Stated problem — Reproduce the lines of the material below word for word, starting at the line that contains "The height and" and ending with the last line of the material. Leave the pictures out.

Material on finding visible targets —
========================================
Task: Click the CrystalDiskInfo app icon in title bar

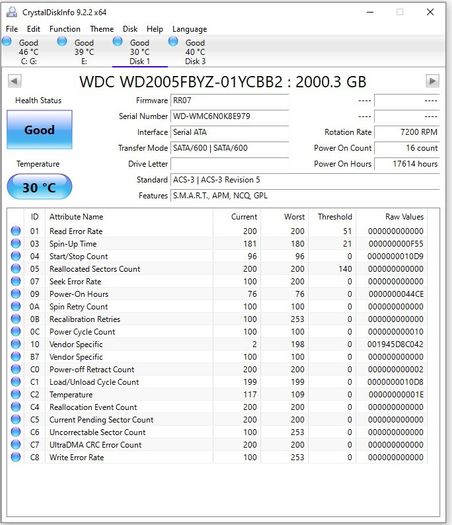Action: [12, 12]
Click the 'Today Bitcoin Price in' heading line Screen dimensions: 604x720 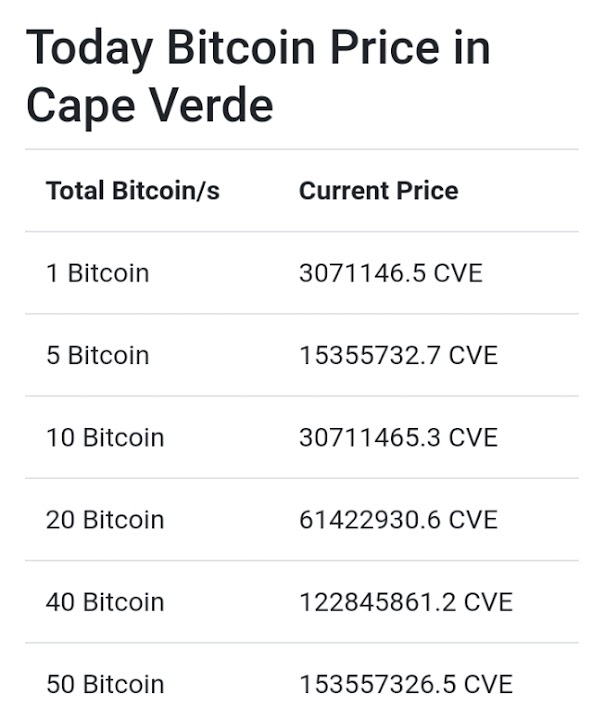pos(258,47)
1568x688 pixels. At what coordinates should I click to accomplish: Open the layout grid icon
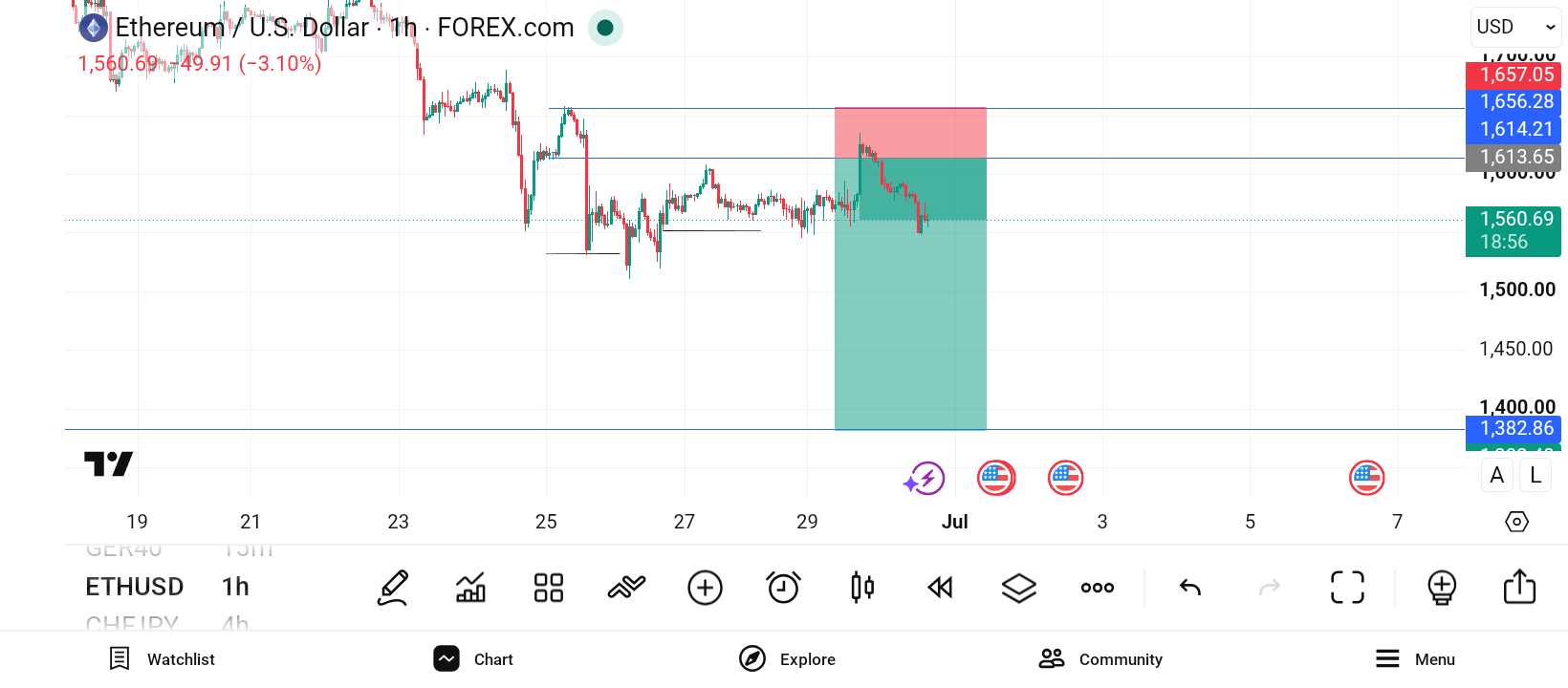click(549, 588)
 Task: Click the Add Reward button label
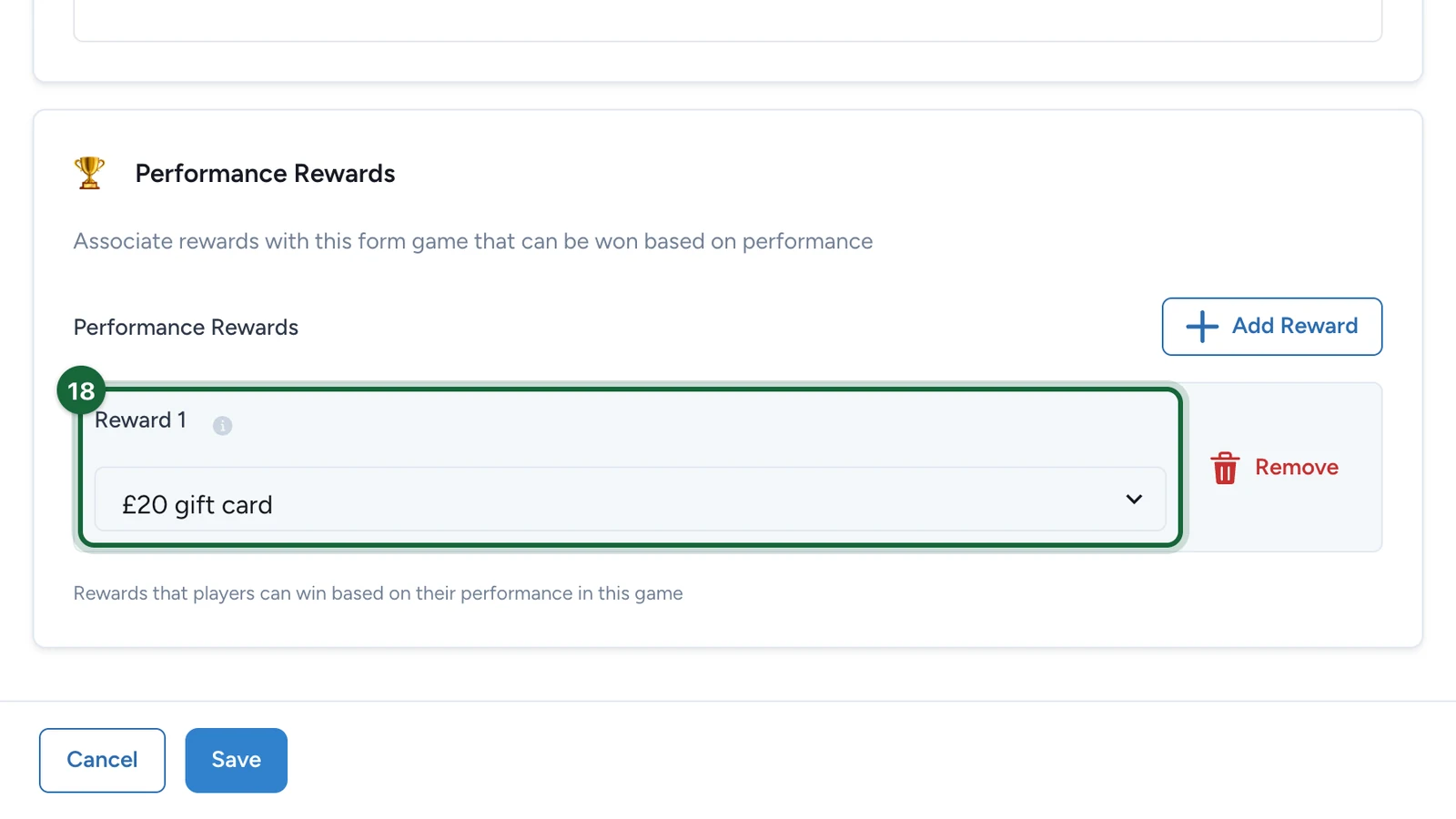click(x=1294, y=326)
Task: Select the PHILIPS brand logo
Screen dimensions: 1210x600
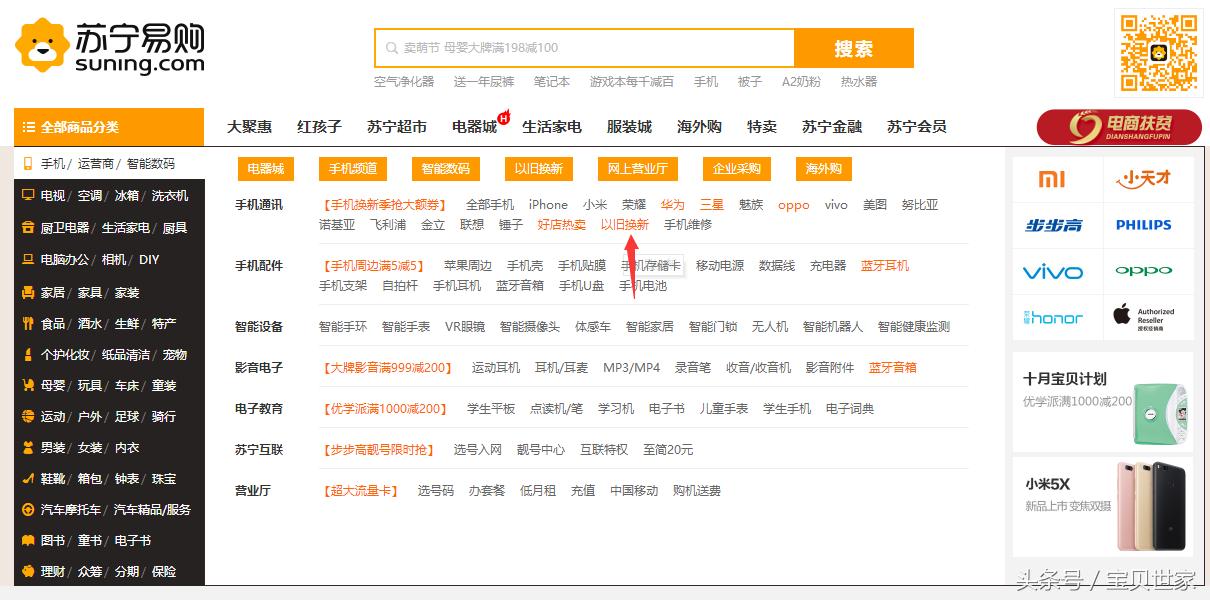Action: pyautogui.click(x=1147, y=225)

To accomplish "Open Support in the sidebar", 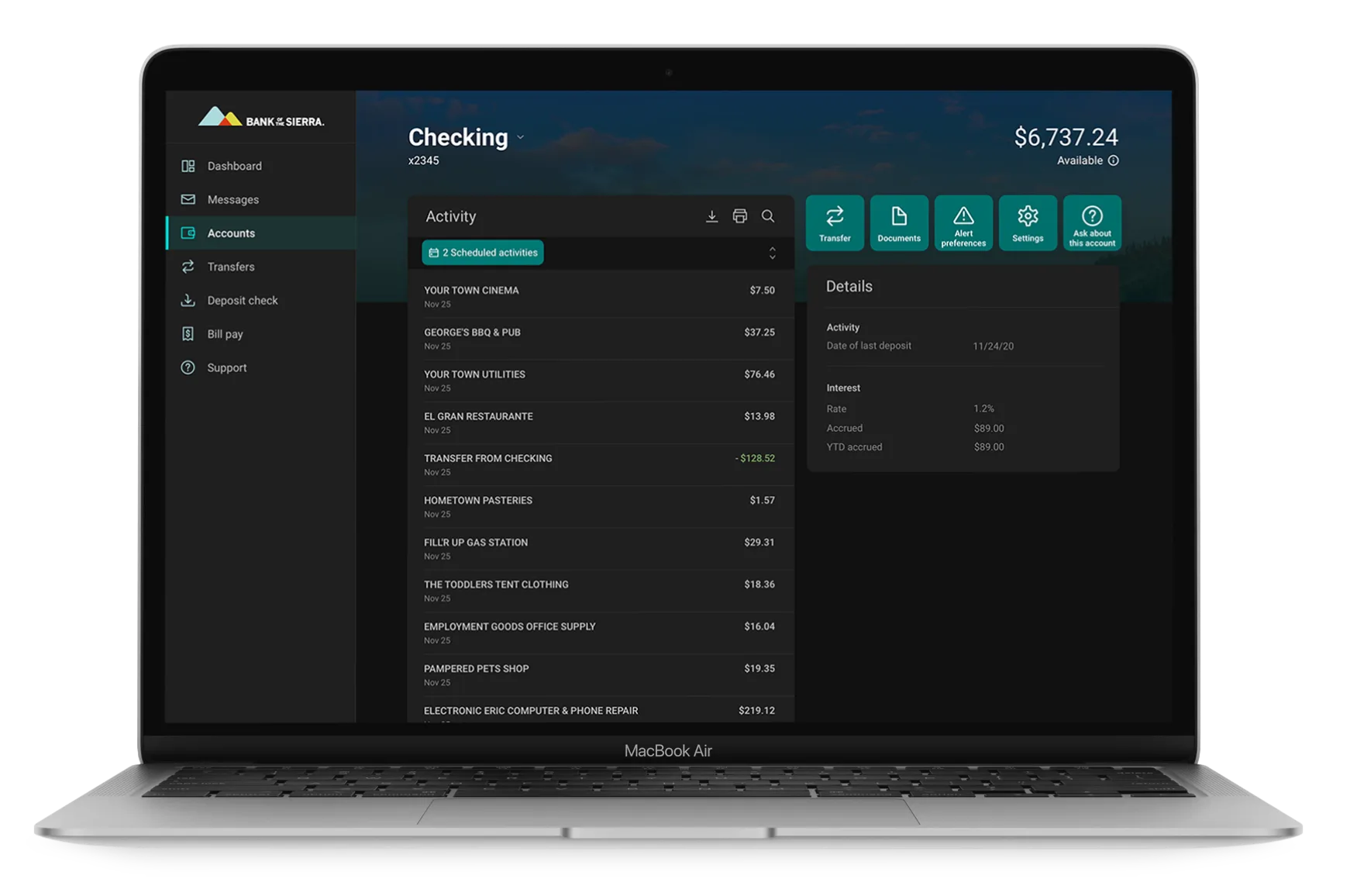I will 226,368.
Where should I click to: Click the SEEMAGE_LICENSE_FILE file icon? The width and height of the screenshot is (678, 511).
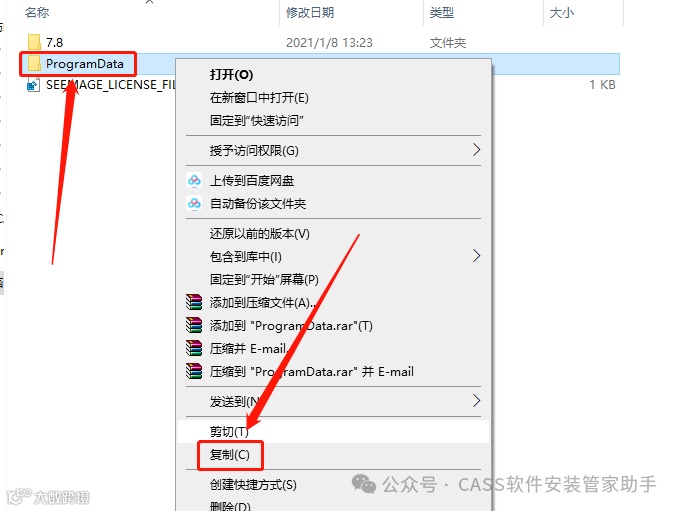33,85
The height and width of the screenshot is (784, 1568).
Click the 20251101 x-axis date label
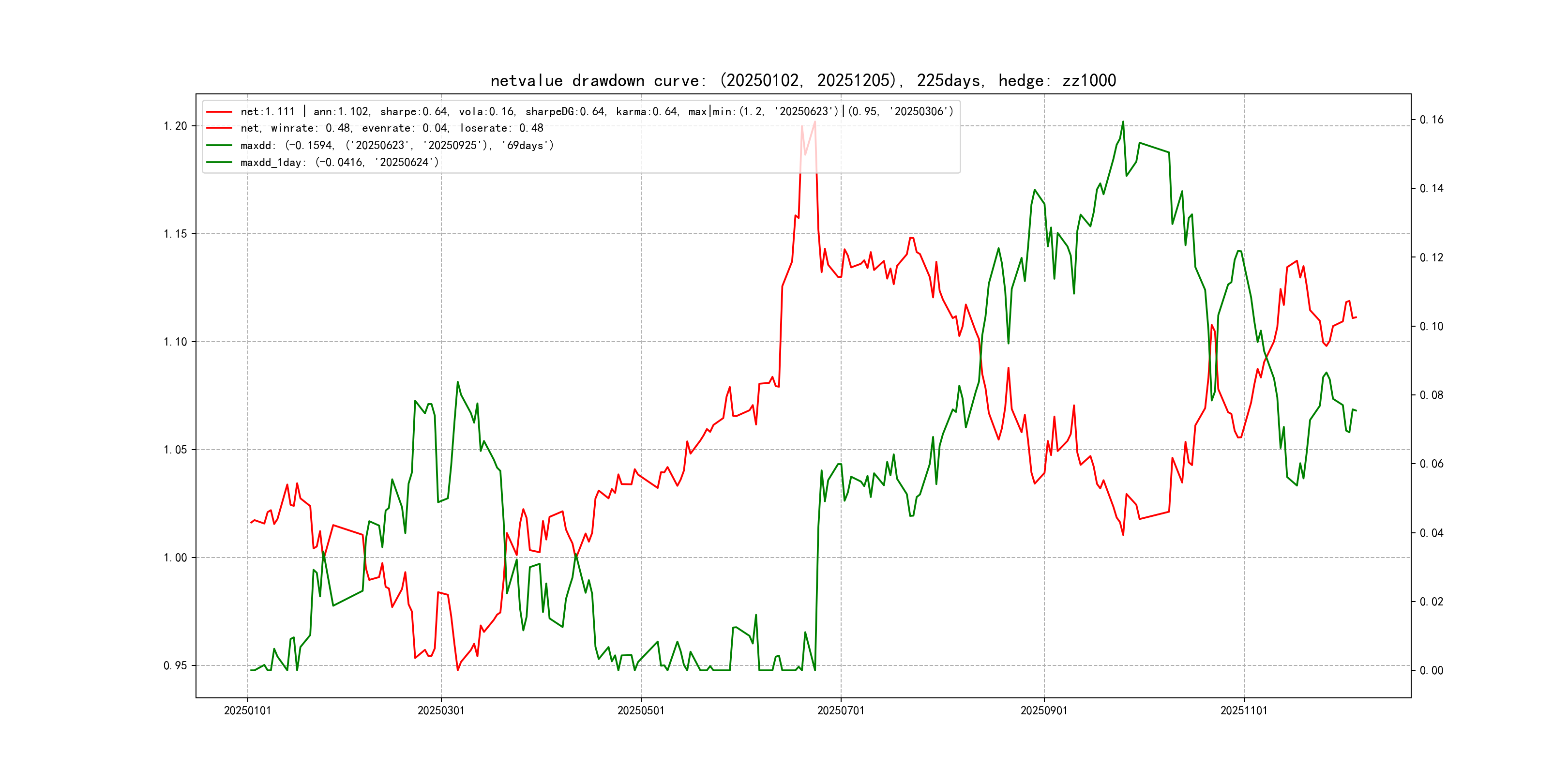click(1244, 710)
========================================
Result of the task —
The height and width of the screenshot is (784, 1568).
Click the 20251101 x-axis date label
click(1244, 710)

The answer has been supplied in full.